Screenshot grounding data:
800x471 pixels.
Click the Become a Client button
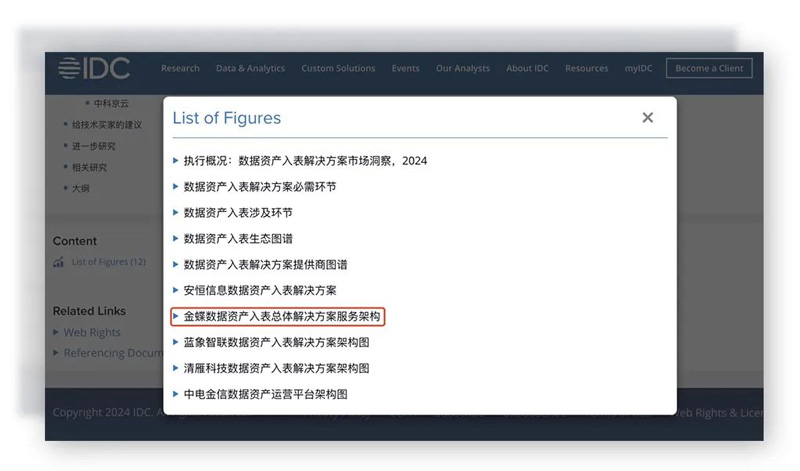click(708, 69)
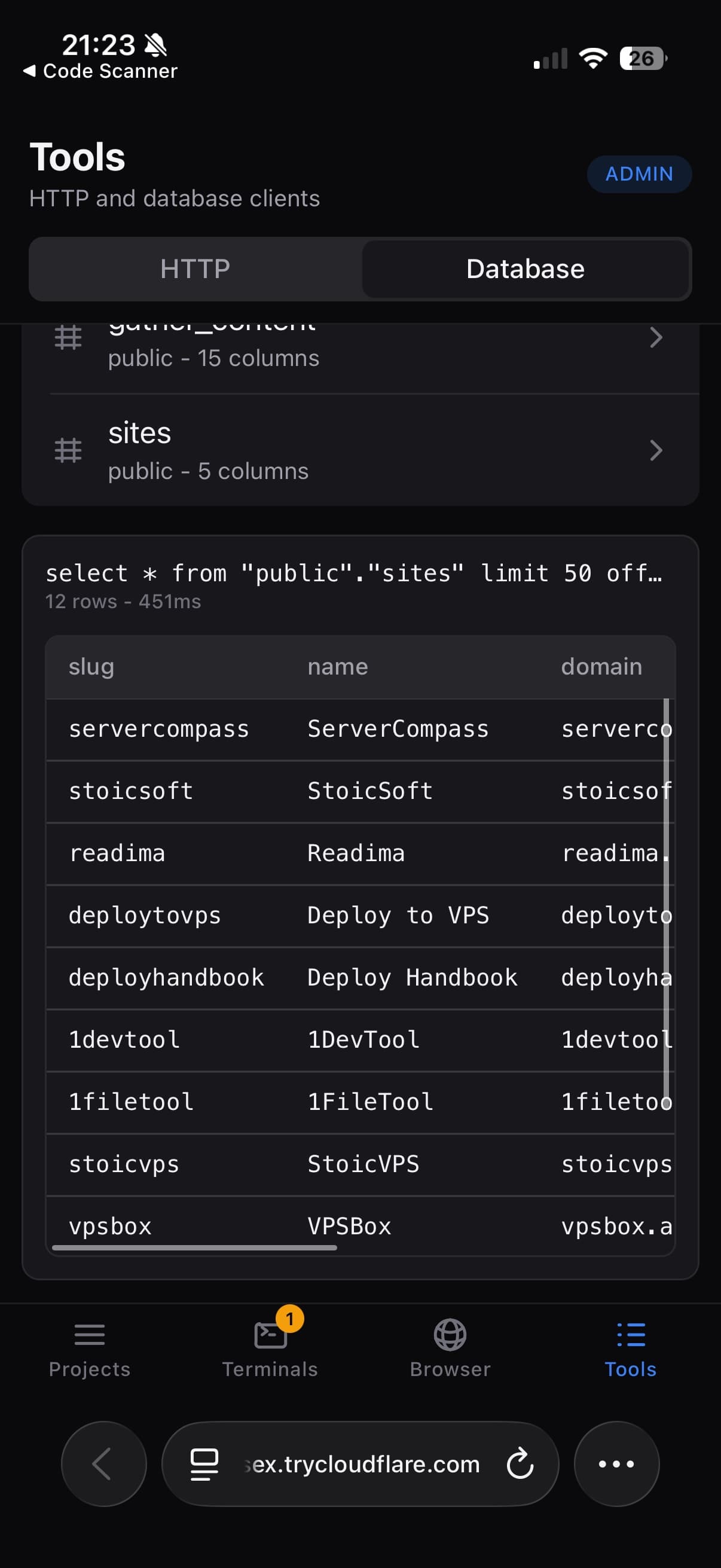Screen dimensions: 721x1568
Task: Open the sites table entry
Action: click(x=360, y=450)
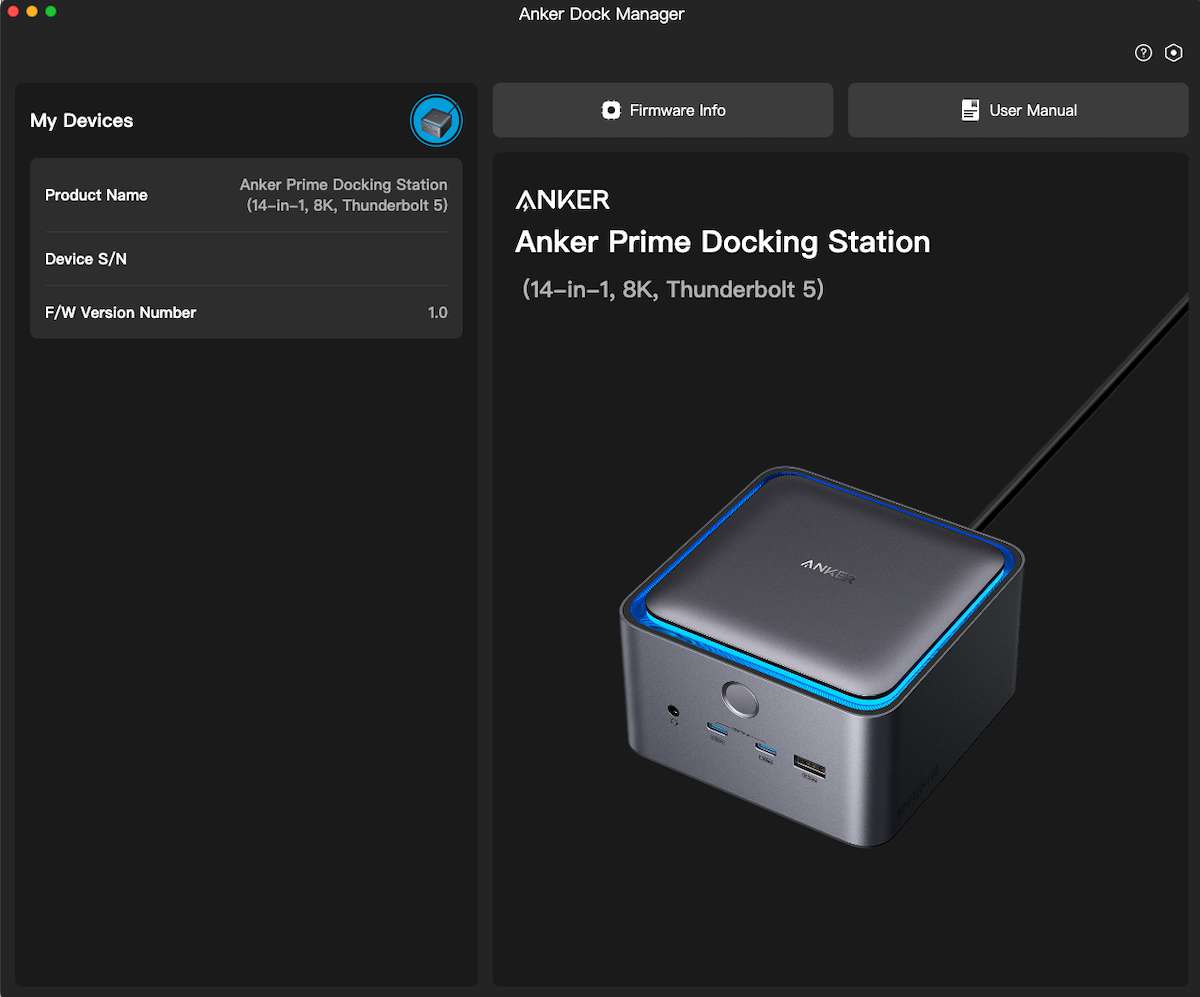
Task: Click the My Devices heading
Action: (x=81, y=120)
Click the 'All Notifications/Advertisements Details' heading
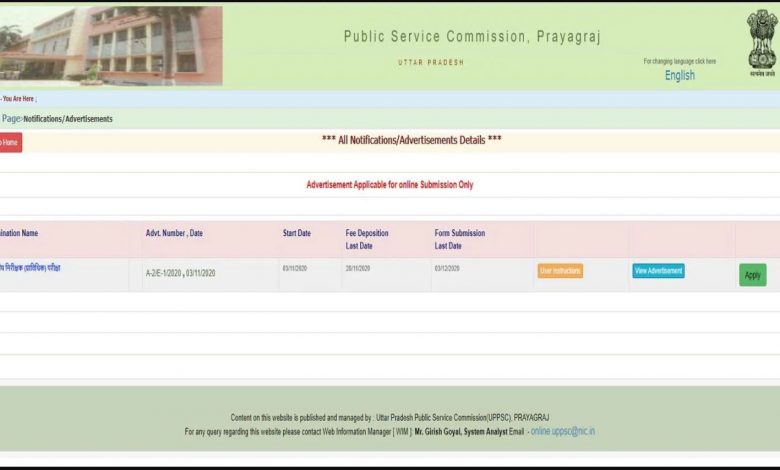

# ASSIGNMENT:
A faithful, complete copy of the records above is required, one that contains no pictures.

# REPLY:
800x471 pixels.
Click the Become a Client button
click(708, 69)
Screen dimensions: 721x1568
Task: Open the sites table entry
Action: click(x=360, y=450)
Task: Click the My Devices heading
Action: (x=81, y=120)
Click the 'All Notifications/Advertisements Details' heading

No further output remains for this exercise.